Secure critical infrastructure

Trump mentions protecting critical infrastructure, specifically mentioning US energy grid, financial and telecommunication systems, data centers, water utilities, and hospitals, and zeros in on doing it with homegrown solutions: “We must move away from adversary vendors and products, promoting and employing US technologies.”

Sustain superiority in critical and emerging technologies

Trump says: “We will secure the AI technology stack – including our data centers – and promote innovation in AI security. We will swiftly implement AI-enabled cyber tools to detect, divert, and deceive threat actors.”
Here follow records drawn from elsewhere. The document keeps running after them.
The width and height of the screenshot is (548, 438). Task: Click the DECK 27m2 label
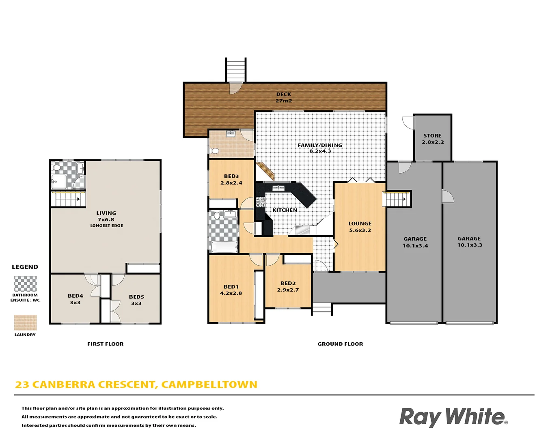pos(284,97)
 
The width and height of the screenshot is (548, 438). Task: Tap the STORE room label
pos(432,136)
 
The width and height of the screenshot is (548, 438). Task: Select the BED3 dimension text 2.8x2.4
pos(231,183)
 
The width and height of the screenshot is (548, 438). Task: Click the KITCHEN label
pos(285,210)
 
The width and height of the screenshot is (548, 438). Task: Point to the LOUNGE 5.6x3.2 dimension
pos(360,230)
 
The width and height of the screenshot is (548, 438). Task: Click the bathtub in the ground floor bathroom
pos(224,247)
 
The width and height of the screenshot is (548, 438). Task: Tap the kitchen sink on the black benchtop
pos(278,188)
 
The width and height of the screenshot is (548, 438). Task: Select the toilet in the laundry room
pos(215,151)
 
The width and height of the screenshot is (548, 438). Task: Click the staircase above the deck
pos(236,70)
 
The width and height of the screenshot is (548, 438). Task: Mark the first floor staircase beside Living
pos(67,199)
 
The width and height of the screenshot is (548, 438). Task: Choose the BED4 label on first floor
pos(76,296)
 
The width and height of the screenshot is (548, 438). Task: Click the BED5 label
pos(136,297)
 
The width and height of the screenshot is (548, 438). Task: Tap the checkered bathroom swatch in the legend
pos(25,284)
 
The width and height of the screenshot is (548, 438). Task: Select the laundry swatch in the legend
pos(25,322)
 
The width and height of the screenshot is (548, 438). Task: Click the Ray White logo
pos(453,417)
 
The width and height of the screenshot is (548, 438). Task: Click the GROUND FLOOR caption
pos(340,344)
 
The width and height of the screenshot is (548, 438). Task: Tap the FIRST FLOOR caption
pos(105,344)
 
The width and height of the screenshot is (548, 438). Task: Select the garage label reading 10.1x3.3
pos(470,245)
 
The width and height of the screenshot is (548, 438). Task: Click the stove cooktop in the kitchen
pos(261,202)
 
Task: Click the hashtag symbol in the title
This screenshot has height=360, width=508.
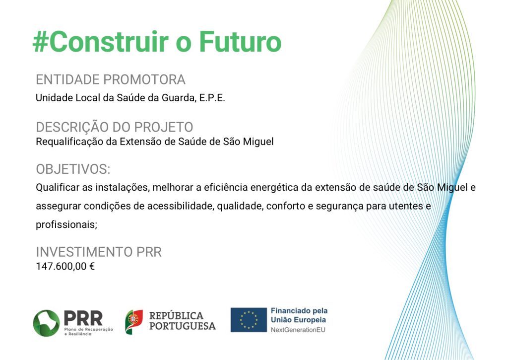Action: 40,42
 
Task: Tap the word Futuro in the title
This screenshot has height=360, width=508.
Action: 240,42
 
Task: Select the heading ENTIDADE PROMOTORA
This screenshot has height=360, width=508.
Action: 111,79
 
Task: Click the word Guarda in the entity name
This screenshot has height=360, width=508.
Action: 179,98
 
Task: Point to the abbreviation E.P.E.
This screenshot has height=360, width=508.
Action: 212,98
This sounds great, but one has to wonder how it synchs with his administration’s budget and staffing cuts to the Cybersecurity and Infrastructure Security Agency (CISA) and other federal offices that play a role in the research, development, and training elements of this American cyber toolbox.

Perhaps funding is coming, though, as the new executive order calls for the Homeland Security Department to provide training and “resilience building against cyber threats” to US state and local government agencies.

Build talent and capacity

“We will eliminate roadblocks that prevent industry, academia, government, and the military from aligning incentives and building a highly skilled cyber workforce. We will harness the existing resources, authorities, talents, and ingenuity that make America great.”

Again, it’s not evident how this aligns with the Trump Administration’s budget cuts at CISA and the Office of the National Cyber Director.

The bipartisan Cyberspace Solarium Commission, created by Congress in 2019 and tasked with developing a national strategy to defend the country against major cyberattacks, has “urged the administration to strengthen the authorities of the Office of the National Cyber Director, restore cyber diplomacy funding and personnel at the Department of State and rebuild CISA.”